My next few posts will be only about Shanghai and how I spent the last two days in that mega metropole. There is a little surprise, so stay tuned.
Sometimes you know you can trust a person. Sometimes you can feel the kindness in a person’s heart within only 5 minutes of talking. It is in the eyes and the smiles that will give you a feeling of joy and happiness. If you feel that way, go for the situation and make the most of it, because you are gonna have one very unique experience.
My third and last full day in Taipei started dark and grey. It was a gloomy day and I was arguing with myself whether to walk up Elephant mountain. The weather said no, but my stupid brain really wanted to walk up there to have a view over Taipei, even if I might not get a perfect view.
My previous post was a list of 7 things to do in Taipei. Since I had more individual time the day before, I could tick off some things on my itinerary. On my third day, I had already some things planned, so this will be in diary structure.
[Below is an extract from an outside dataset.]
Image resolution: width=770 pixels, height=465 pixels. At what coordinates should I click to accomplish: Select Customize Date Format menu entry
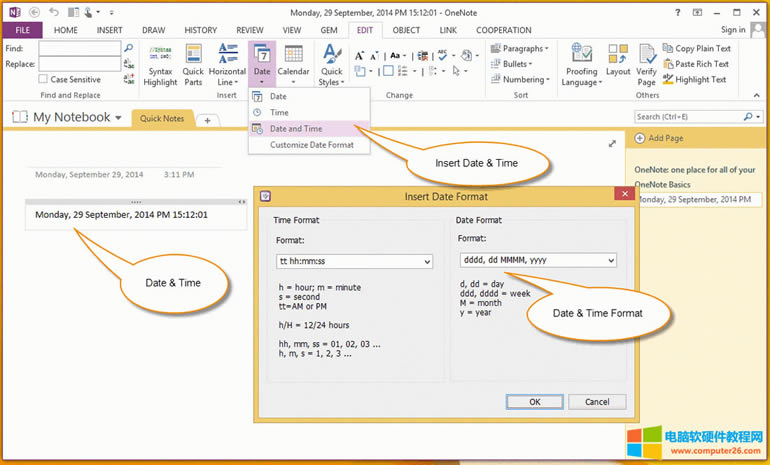(x=311, y=145)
In order to start the day, I was in need of breakfast, so I grabbed a Matcha Latte from the Starbucks nextdoor my hostel, and together with the croissant that the Taiwanese woman I met the day before gave me, I sat in the park of the National Taipei Museum and had a breakfast with an abundance of birds surrounding me. I also shared with them, no worries :)
After finishing my breakfast, I headed to the metro station and took the metro to Xiangshan on the red line. From there, you walk your way up.
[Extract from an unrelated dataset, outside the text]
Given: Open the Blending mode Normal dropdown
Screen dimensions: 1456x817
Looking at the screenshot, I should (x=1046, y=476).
It was already starting to get gloomy, but I didn’t get myself discouraged. There were still plenty of people walking up with me, so I wasn’t the only YOLO-person doing this :’D
Walking up was a bit tiring, but not too much. Still, you should wear sneakers or comfortable walking shoes.
When I finally arrived at the top, I was a bit disappointed by the view to be honest. The clouds were already covering the peak of Taipei 101, and the clouds were so close, you could almost grab them.
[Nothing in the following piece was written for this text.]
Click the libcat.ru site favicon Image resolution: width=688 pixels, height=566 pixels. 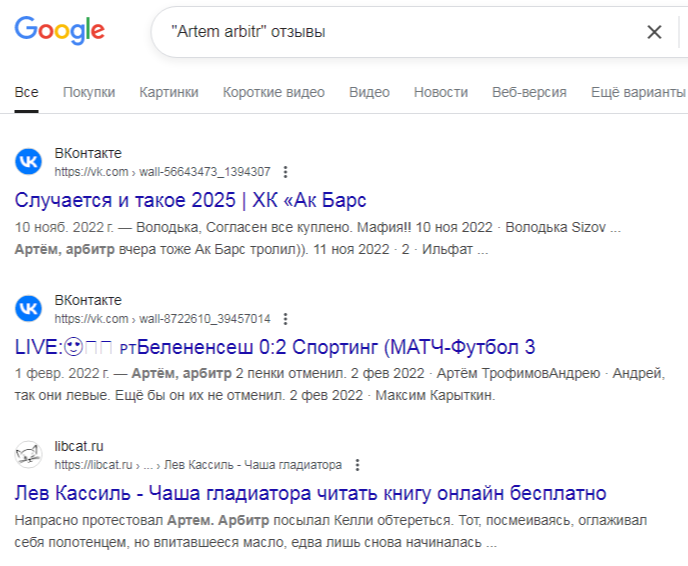pos(29,456)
I should have walked down right away, but I still lingered on, in the hope the clouds would clear off, but it actually got worse. It started to drizzle a little bit, so I decided that I should slowly walk down. I took a different route from where I came from, stupid me, and got lost while trying to find the exit. I found myself in the middle of a mountain village and was secretly freaking out, walking as fast as I could to finally find my way out. Luckily, a taxi passed by and I immediately stopped in order to take me to the next metro station.
From there, I took the metro in the hope to stuff in some time to visit Chiang Kai Shek Mausoleum, but I was also hungry, so finding food was the priority. I would have loved to eat at Din Tai Fung, but there was none nearby so I just went to another dumplings restaurant which was yummy as well.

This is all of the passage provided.